Response: According to reviewers’ suggestions, limitations were substantially expanded: lines 639-666; “Several limitations should be noted. First, this was a single-center study, which may limit the generalizability of the findings to other hospitals in Serbia, particularly tertiary-care institutions. Second, due to the retrospective design and limitations of the microbiology database, we were unable to assess molecular epidemiology and reliably link all isolates to patient-level clinical data (e.g., demographics, comorbidities, COVID-19 status, prior antibiotic exposure, or clinical outcomes). Consequently, temporal changes in resistance and antimicrobial consumption should be interpreted as ecological trends, with possible residual confounding, as the consumption–resistance correlation was based on aggregated annual hospital-level data and therefore has limited sensitivity to ecological bias and time-lagged effects. Third, prescribing appropriateness was not assessed; therefore, changes in antimicrobial consumption cannot be attributed to guideline-concordant empirical therapy, overtreatment, or shifts in disease severity. In addition, COVID19-related changes in infection prevention and control practices and hospital reorganization may have influenced both sampling intensity and transmission dynamics, independently of antimicrobial use. Fourth, due to restricted material resources and national drug registration constraints, susceptibility testing was not available for all antimicrobials throughout the study period, precluding assessment of extensively drug-resistant (XDR) and pandrug-resistant (PDR) phenotypes. Susceptibility for newer β-lactam/β-lactamase inhibitor combinations was introduced after their clinical availability. Therefore, testing for ceftazidime/avibactam was introduced in 2022; therefore, resistance to these agents may therefore be underestimated.

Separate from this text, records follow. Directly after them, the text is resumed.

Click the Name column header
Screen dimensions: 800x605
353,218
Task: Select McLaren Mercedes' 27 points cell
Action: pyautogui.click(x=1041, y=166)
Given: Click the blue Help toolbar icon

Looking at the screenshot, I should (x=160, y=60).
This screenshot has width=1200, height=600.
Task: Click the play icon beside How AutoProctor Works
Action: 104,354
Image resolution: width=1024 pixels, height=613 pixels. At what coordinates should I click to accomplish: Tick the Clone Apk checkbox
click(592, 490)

Despite these limitations, the inclusion of both invasive and non-invasive isolates of E. coli and K. pneumoniae over a four-year period, combined with hospital antimicrobial consumption data, provides valuable insight into local resistance dynamics in a secondary-care hospital setting.”

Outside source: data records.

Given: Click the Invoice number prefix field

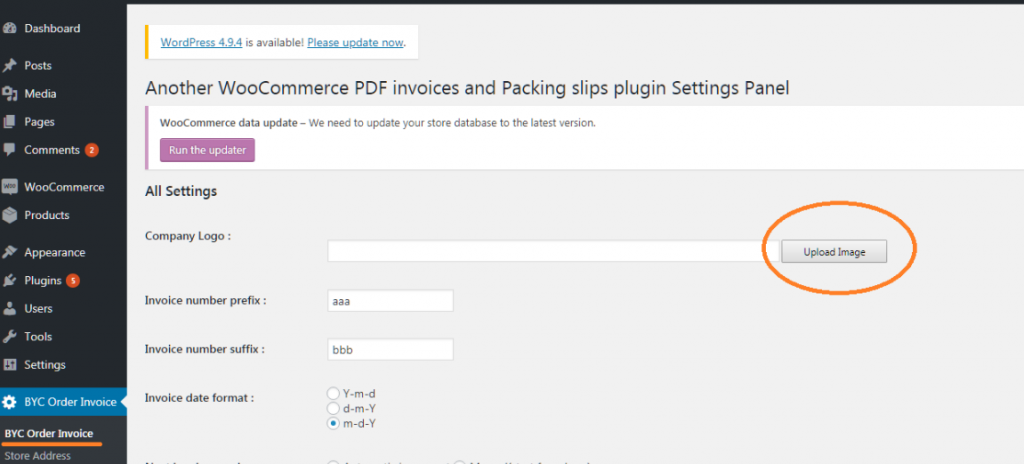Looking at the screenshot, I should click(x=390, y=301).
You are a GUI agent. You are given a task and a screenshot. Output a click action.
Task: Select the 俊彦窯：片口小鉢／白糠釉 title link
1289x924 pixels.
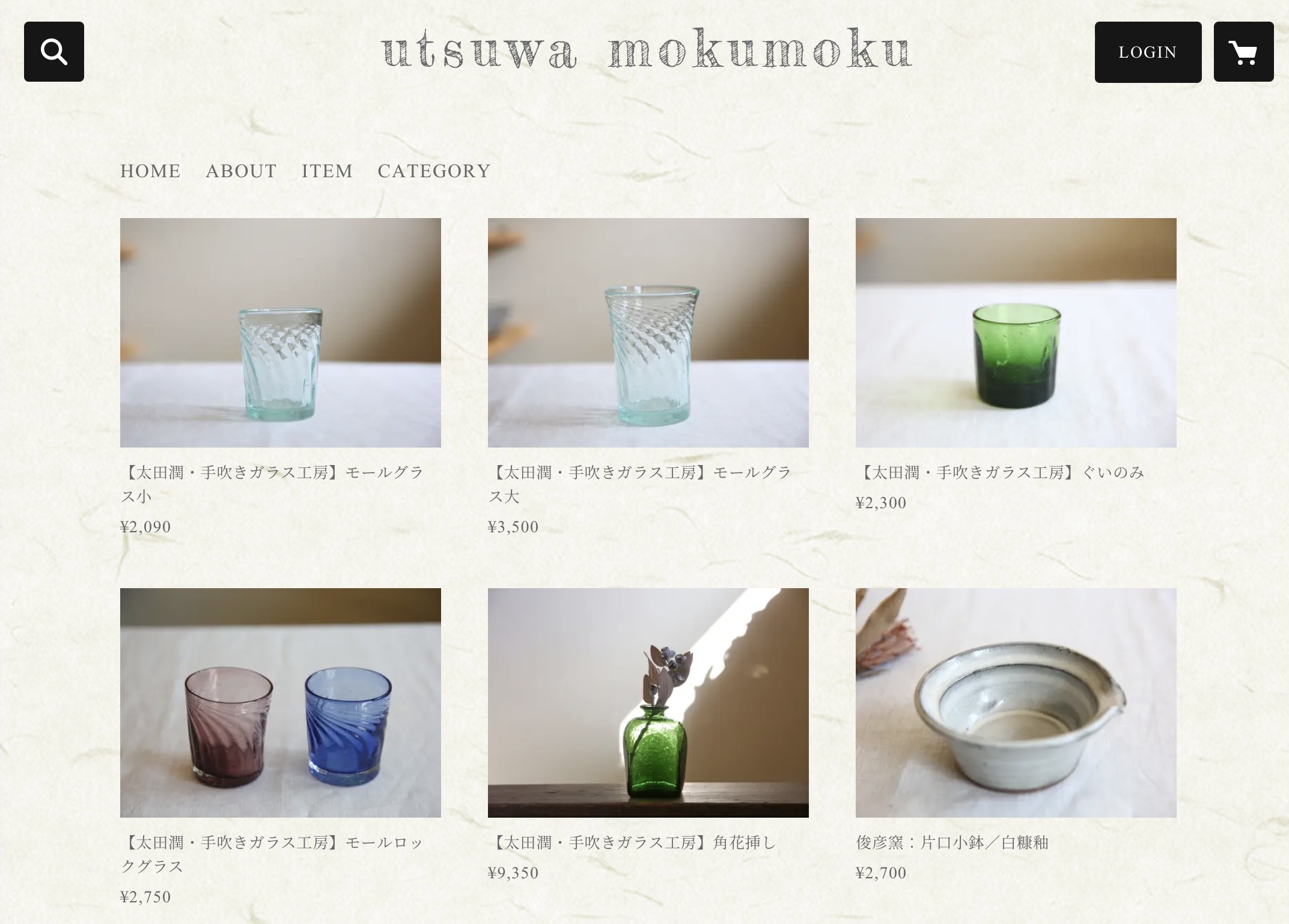[952, 843]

We fully agree that the inclusion of molecular epidemiology data would substantially strengthen the manuscript; however, such data were not available for the study period. This was discussed in the revised version of the manuscript: lines 491-494; “Besides changes in antimicrobial consumption, alternative explanations may include clonal spread of a successful hospital-adapted lineage, introduction and dissemination of carbapenemase-producing strains (e.g., OXA-48-like, or NDM-producing isolates), or multiple parallel transmission events occurring across wards.”